Scoble: Dear Jeff Bezos (one-week Kindle review)  - nickb
http://scobleizer.com/2007/11/25/dear-jeff-bezos-one-week-kindle-review/
======
olefoo
Whoever designed this thing has at the very least shown that they can finish
and ship a complex product; which is more valuable than anything Scoble has
done.

I doubt that Amazon will fire anyone from the Kindle team, and quite frankly
they shouldn't, this is a first generation product that is still trying to
find it's market. This is the portable reader/personal slate equivalent of the
TRS-80. It's ugly and some of it's features are a pain in the ass, and the
only way to find out what works and what doesn't is to throw it out there and
see what people complain about.

Which I guess is one of Scoble's strengths.
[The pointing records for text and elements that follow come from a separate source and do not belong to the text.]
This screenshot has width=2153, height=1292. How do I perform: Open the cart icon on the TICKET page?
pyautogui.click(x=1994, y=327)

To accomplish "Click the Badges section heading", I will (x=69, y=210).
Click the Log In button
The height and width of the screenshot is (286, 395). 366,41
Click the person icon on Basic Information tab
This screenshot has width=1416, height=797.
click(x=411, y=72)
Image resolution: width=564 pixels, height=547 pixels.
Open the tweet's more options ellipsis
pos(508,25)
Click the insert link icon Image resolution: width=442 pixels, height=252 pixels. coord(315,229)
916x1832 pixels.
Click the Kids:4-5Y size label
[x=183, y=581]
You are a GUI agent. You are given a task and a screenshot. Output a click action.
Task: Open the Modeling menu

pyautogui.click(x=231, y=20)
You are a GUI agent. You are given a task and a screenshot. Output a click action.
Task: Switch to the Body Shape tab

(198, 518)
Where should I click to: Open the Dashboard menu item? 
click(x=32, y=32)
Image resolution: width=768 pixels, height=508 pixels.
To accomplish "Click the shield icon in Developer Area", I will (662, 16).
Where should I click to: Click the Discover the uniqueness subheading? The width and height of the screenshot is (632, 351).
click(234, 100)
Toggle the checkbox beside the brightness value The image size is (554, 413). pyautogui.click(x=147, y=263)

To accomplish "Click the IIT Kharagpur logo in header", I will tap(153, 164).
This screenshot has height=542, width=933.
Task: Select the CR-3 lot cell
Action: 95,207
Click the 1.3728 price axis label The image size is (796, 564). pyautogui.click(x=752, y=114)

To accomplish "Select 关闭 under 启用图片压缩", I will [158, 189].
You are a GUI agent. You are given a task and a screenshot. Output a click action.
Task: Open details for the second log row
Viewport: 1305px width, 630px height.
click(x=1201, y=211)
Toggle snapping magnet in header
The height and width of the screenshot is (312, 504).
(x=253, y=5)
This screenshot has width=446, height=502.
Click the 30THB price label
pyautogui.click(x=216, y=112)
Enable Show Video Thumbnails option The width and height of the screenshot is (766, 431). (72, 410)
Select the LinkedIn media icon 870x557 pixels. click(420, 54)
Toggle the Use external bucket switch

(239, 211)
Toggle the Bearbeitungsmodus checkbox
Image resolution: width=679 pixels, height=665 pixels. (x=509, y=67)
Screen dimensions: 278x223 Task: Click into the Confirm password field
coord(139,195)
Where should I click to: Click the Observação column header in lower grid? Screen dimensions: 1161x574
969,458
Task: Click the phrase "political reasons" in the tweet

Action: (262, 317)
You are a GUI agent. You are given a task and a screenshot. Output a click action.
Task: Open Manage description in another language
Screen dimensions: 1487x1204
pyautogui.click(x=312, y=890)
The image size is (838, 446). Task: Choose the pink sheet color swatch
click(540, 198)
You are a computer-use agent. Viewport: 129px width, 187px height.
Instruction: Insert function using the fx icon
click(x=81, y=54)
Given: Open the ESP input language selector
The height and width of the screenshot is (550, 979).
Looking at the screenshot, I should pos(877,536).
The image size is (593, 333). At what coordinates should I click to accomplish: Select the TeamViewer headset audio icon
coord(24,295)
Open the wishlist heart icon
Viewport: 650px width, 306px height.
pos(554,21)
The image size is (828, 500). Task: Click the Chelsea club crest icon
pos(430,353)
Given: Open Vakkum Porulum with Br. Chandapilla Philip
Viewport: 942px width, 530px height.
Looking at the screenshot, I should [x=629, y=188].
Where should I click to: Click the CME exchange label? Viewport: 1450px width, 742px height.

I suspect the Kindle team think their product could have benefited from
another year of development and that crucial features were cut from the
schedule and that the BOM was more costly than they thought, and I'm
interested in seeing what version two looks like.

------
nkohari
Dear Robert Scoble, please stop being the Paris Hilton of the blog world and
do something relevant.

Although, I will say that the Kindle misses the mark. Too expensive and not
open enough.

------
chaostheory
Not surprisingly the firm that designed this, <http://www.wolffolins.com/>,
also designed the butt ugly 2012 Olympics Logo - <http://www.london2012.com/>

------
altano
Anyone care to count the number of times he said _fired_ in that video?

------
Tichy
That was the first Scoble video I have watched, and I thought it was kind of
fun. I think he was speaking for most of us.